#### Excerpted text ####
In Chapter 3, precipitate evolution in GO electrical steel during simulated HTC annealing was investigated with state-of-the-art STEM techniques. STEM EDS elemental mapping was employed to investigate precipitate composition. The core-shell structure of precipitates was revealed, especially for the type II AlN based precipitates, showing that AlN needs a seed, like copper sulphide, to nucleate. Low kV HAADF-STEM image stitching over larger areas was used to obtain precipitate size distribution in the range of 10 - 100 nm. The type II AlN-based precipitates were observed to be present in distinct areas with high and low number density and the precipitate size and number density evolution in both areas was quantitatively assessed. The type III FCC Cu2-xS precipitates with a size of
several nanometers were observed to dissolve between 830 ºC and 900 ºC. However, they
can precipitate out again as FCC Cu2-xS precipitates during slow furnace cooling when
annealing to above 900 ºC. Finally, the role of precipitates with different compositions and sizes play during the secondary recrystallization process was illuminated: the large type I (Al,Si)N-(Cu,Mn)S precipitates are too large to prevent grain boundary migration; the dissolution of type II AlN-based precipitates is responsible for activating secondary recrystallization process; whereas type III Cu2-xS precipitates only indirectly affect this
process by acting as nuclei on which AlN-based precipitates can grow.
####
Can you copy out the entire excerpt on precipitate evolution in GO electrical steel word for word? Rely on the text above and nothing else.
#### Material provided ####
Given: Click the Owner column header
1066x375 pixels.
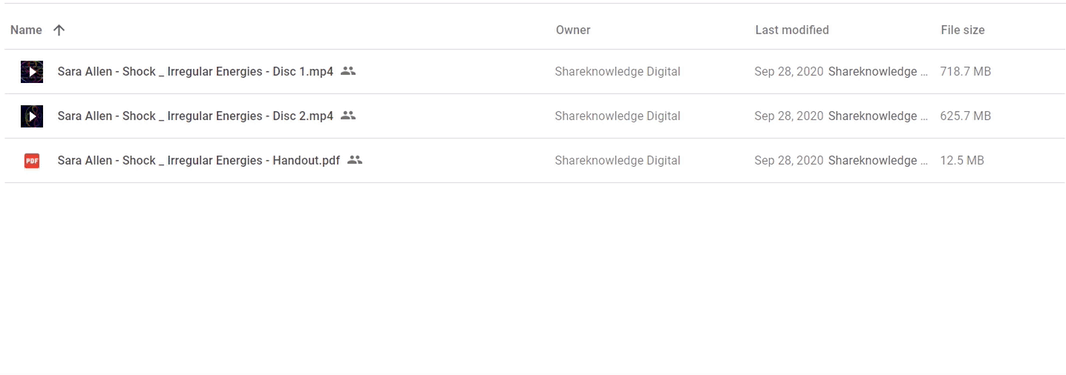Looking at the screenshot, I should [573, 30].
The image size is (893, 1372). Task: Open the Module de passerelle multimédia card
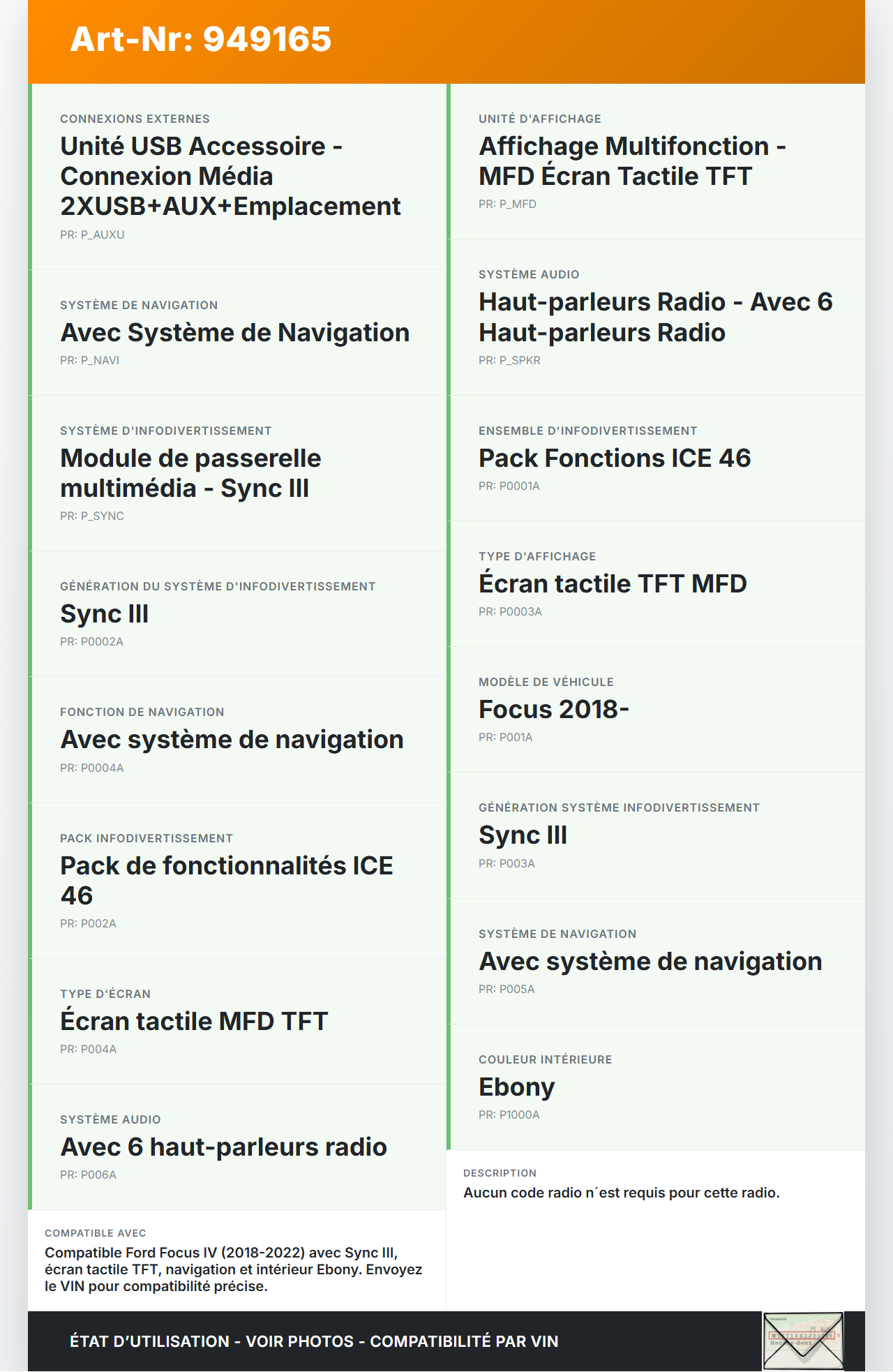[x=237, y=473]
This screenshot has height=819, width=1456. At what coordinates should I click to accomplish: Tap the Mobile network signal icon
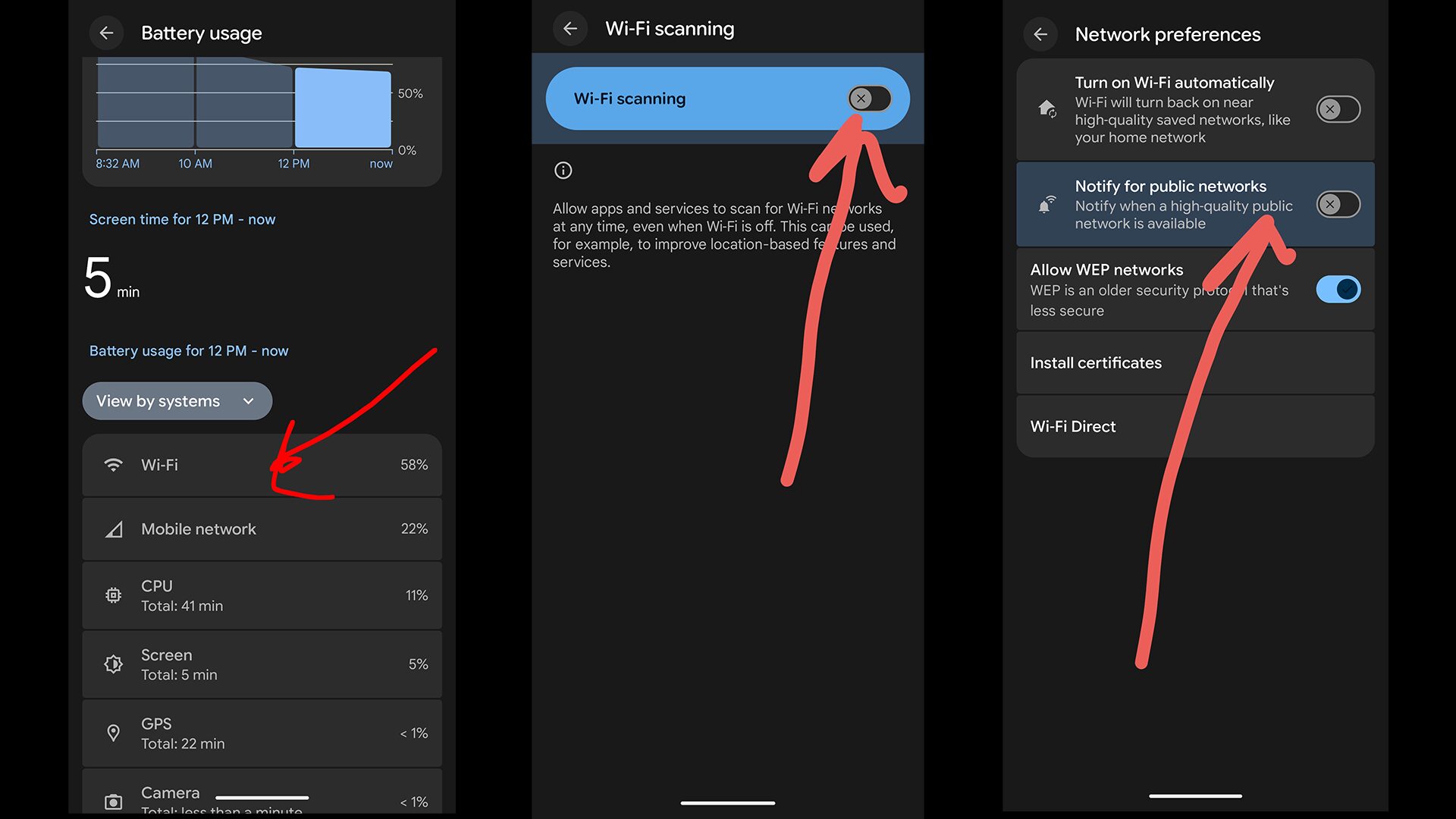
####
:: The solution ::
In Chapter 3, precipitate evolution in GO electrical steel during simulated HTC annealing was investigated with state-of-the-art STEM techniques. STEM EDS elemental mapping was employed to investigate precipitate composition. The core-shell structure of precipitates was revealed, especially for the type II AlN based precipitates, showing that AlN needs a seed, like copper sulphide, to nucleate. Low kV HAADF-STEM image stitching over larger areas was used to obtain precipitate size distribution in the range of 10 - 100 nm. The type II AlN-based precipitates were observed to be present in distinct areas with high and low number density and the precipitate size and number density evolution in both areas was quantitatively assessed. The type III FCC Cu2-xS precipitates with a size of
several nanometers were observed to dissolve between 830 ºC and 900 ºC. However, they
can precipitate out again as FCC Cu2-xS precipitates during slow furnace cooling when
annealing to above 900 ºC. Finally, the role of precipitates with different compositions and sizes play during the secondary recrystallization process was illuminated: the large type I (Al,Si)N-(Cu,Mn)S precipitates are too large to prevent grain boundary migration; the dissolution of type II AlN-based precipitates is responsible for activating secondary recrystallization process; whereas type III Cu2-xS precipitates only indirectly affect this
process by acting as nuclei on which AlN-based precipitates can grow.